Silicon Valley has always struggled to underwrite financial services. VCs aren’t trained to be risk managers, they’re trained to be optimistic technology investors -- and given the complexity and nuances of financial services, it’s easy for a risk company to masquerade as a technology company. Hot take, most Silicon Valley scandals are actually caused by risk companies masquerading as technology companies…. FTX, Wirecard, Synapse, BlockFi (and those are just the ones that come to mind in 20 seconds). They all have the same story: excessive risk masquerading “unique technology” with the promise of deep political cover.
Why write this?

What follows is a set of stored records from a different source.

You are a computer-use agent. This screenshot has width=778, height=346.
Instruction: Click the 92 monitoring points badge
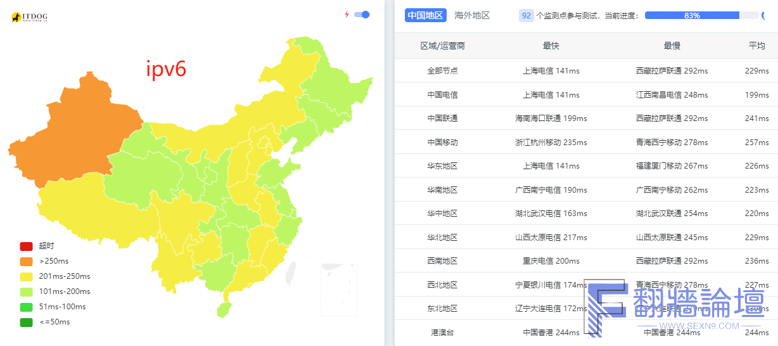click(x=526, y=15)
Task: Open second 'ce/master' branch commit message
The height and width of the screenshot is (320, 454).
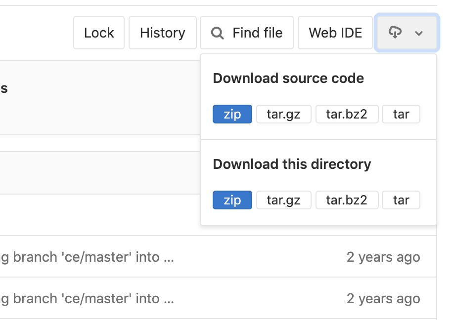Action: (87, 298)
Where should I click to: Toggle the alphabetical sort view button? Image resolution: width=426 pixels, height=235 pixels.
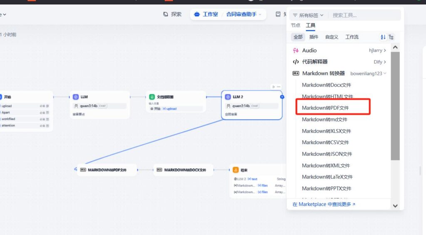383,37
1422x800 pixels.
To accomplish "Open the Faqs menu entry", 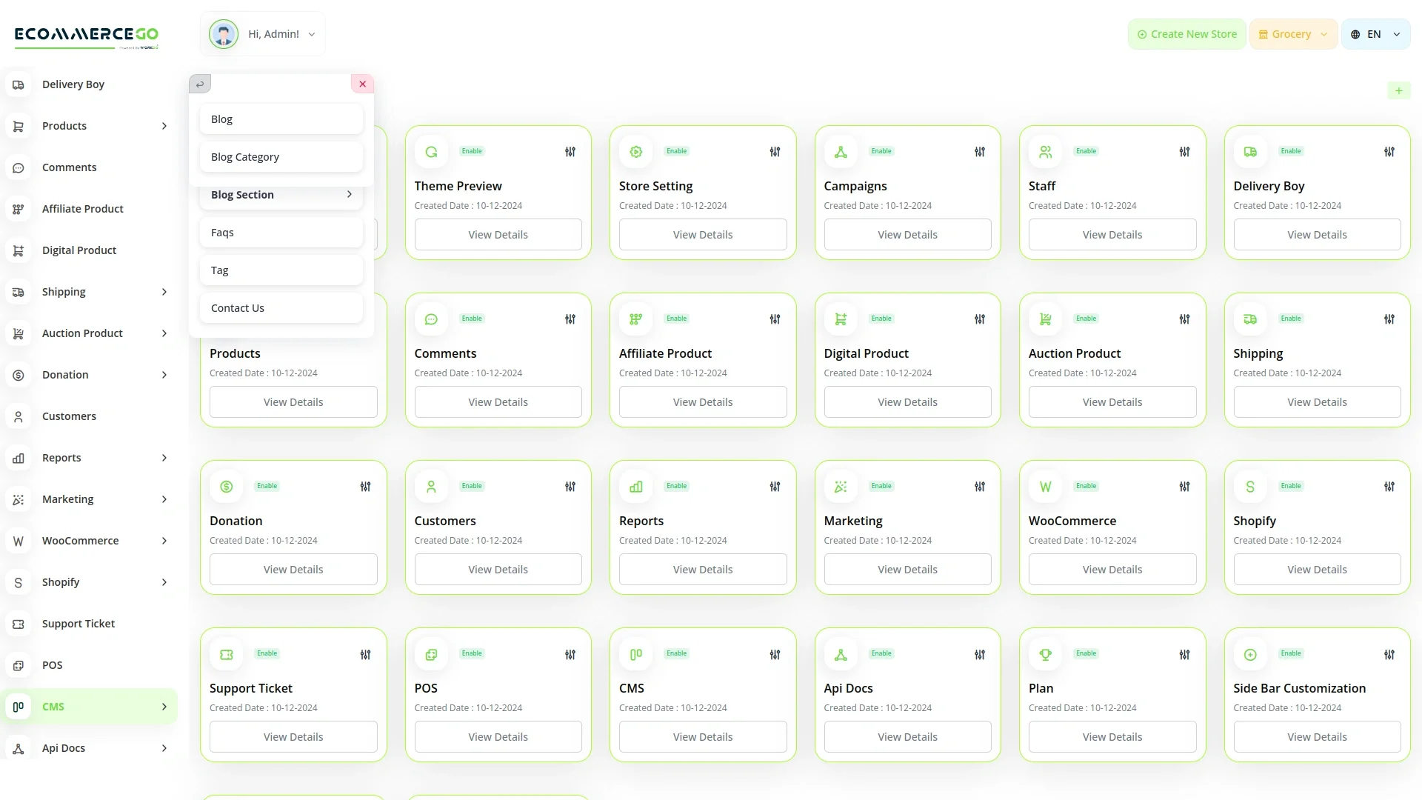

Why sound like the harbinger of doom? Doesn’t this go totally against my financial interests? I started two companies, Plaid and Column, both of which depend on other founders building companies in complex financial services markets. I make my living on the beautiful gift that is the entrepreneurial spirit of Silicon Valley: the endless and optimistic creation of new companies set against the reality that most will fail…
However, I’m also an ardent student of history and recognize that for a country to have a vibrant, innovative, financial services sector, we need stability and consistency. And to have stability and consistency we can’t be perpetual yes men. If you’re a reader of Howard Marks, you may know that he writes on the illusions of cycle highs, warning that the euphoria of a boom blinds people to the math of the inevitable correction:
Prosperity brings expanded lending, which leads to unwise lending, which produces large losses, which leads to a cessation of lending, which dampens prosperity. The thrill of the upside causes people to forget that down cycles always extract a far higher price than the up cycles paid out in pleasure.
I want financial services to boom in Silicon Valley for many more decades. That’s good for me, good for the market, and good for the country. But to protect the industry, we need to call out the grift, bullshit, and naivete permeating the space – before another blow up with a massive blast radius – and especially as we enter euphoric highs.
So be careful, fellow travelers. This market is full of monsters with friendly faces.